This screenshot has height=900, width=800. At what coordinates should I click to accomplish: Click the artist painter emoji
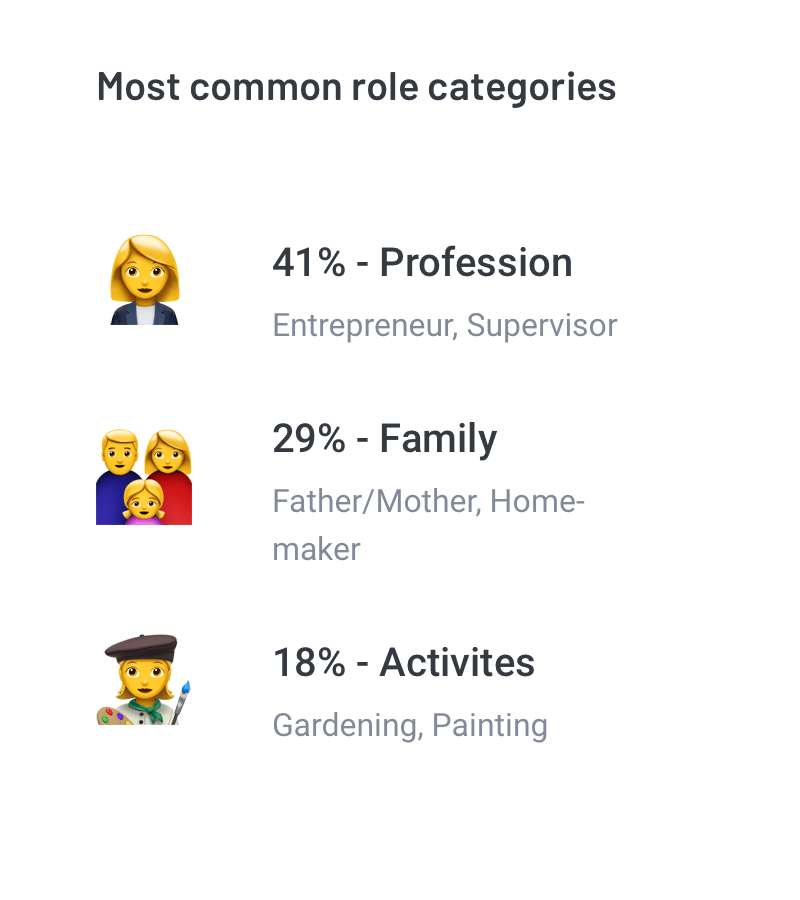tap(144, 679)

--

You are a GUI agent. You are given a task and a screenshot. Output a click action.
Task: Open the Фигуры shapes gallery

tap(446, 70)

Exercise instructions: Reproduce verbatim the lines from the one containing "You are a GUI" to the one containing "tap(446, 70)", inclusive.

Exercise result:
You are a GUI agent. You are given a task and a screenshot. Output a click action.
Task: Open the Фигуры shapes gallery

tap(446, 70)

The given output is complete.